In the absence of any other cause the Arbitrator erred in not accepting the general practitioner’s opinion that the injury to the right shoulder was an ‘overuse’ injury caused by the Applicant’s disability in the left arm ...

The Arbitrator failed to take into account relevant consideration [sic] the need for the Applicant to use his right arm in every day situations and ‘over use’ his right arm due to the disability in his left arm. The over use did not have to be confined to the Applicant’s work.”

  1. The Employer submits that if proof of causative phenomena is required, the onus lies with the applicant. The Arbitrator made specific findings on the inconsistencies in Mr Kasic’s evidence and was entitled to prefer other evidence. In view of the fact that Mr Kasic’s own treating specialist attributed the Applicant’s right shoulder injury to overhead lifting and not to overuse of the right arm secondary to the left shoulder injury, the Arbitrator was not bound to accept Dr Hua’s evidence. In any event, the Arbitrator did not find that the injury to the right arm resulted from overhead use.

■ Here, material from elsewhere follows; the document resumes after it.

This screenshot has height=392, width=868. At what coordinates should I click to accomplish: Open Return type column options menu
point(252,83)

  1. The Employer notes Mr Kasic gave no evidence of either work or domestic duties that could have caused an overuse injury to the right arm. It submits that the only evidentiary basis for such a contention is Dr Hua’s certificates, and “he has not identified domestic duties (or indeed any specific type of work) as resulting in an overuse injury”.

EVIDENCE

  1. The evidence before the Arbitrator included a statement from Mr Kasic dated 28 July 2005, an undated statement from James Woods, the Employer’s State Injury Management Co-ordinator, prepared in August 2005, medical certificates from his general practitioners, Dr Christine Hua and Dr Raymond Seeto, and their clinical notes, and medical reports from his treating specialist, Dr Greggory Burrows, Orthopaedic Surgeon, and Drs Stephen Rimmer, Orthopaedic Surgeon, and Peter Conrad, Surgeon. Mr Kasic and Mr Woods gave oral evidence at the arbitration hearing.

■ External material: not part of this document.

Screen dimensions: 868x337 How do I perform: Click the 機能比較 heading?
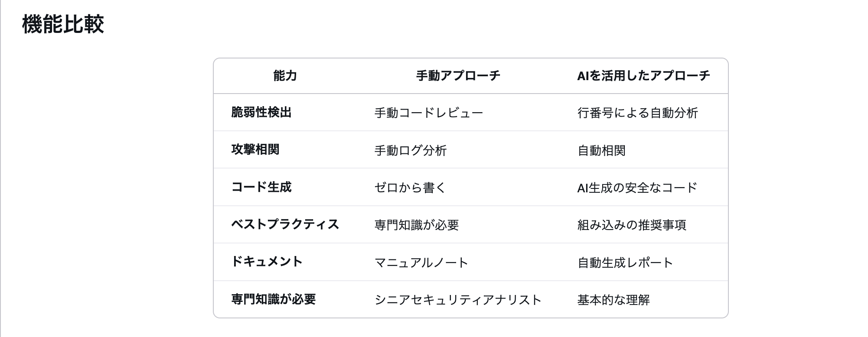point(63,24)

  1. Relevantly, in his statement dated 28 July 2005, Mr Kasic said when he went back to work on light duties:

“I started relying on my right arm to do the majority of weight bearing at work and at home. From on or about June 2004 I commenced to feel pain in my right shoulder area.”

  1. At the hearing, Mr Kasic said he first noticed some pain in his right shoulder when he started receiving physiotherapy in about April 2004 (transcript page 5). In cross-examination, he said that the physiotherapist was the only person to whom he mentioned the right shoulder pain at that stage (transcript page 8). He made no mention of this to Dr Rimmer, who examined him on behalf of CGU on 30 April 2004 (report dated 30 April 2004), nor to Dr Hua, who issued WorkCover medical certificates for Mr Kasic on 16 March 2004, 5 April 2004, and 20 April 2004. It was not until 24 June 2004, that Dr Hua notes “right shoulder strain” in the WorkCover medical certificate issued on that day. However, the Arbitrator noted the following entry in Dr Hua’s clinical notes dated 15 March 2004: “Now starting to get mild right shoulder pain as well.” The Arbitrator also referred to Dr Hua’s clinical notes where on 24 June 2004, Dr Hua recorded “Now experiencing right shoulder pain”, where on 1 July 2004, she recorded “increasing pain in right shoulder” and “still not doing anything at work”, and where on 15 July 2004, she recorded “back to assembling nuts and bolts feeling better now has something to do”.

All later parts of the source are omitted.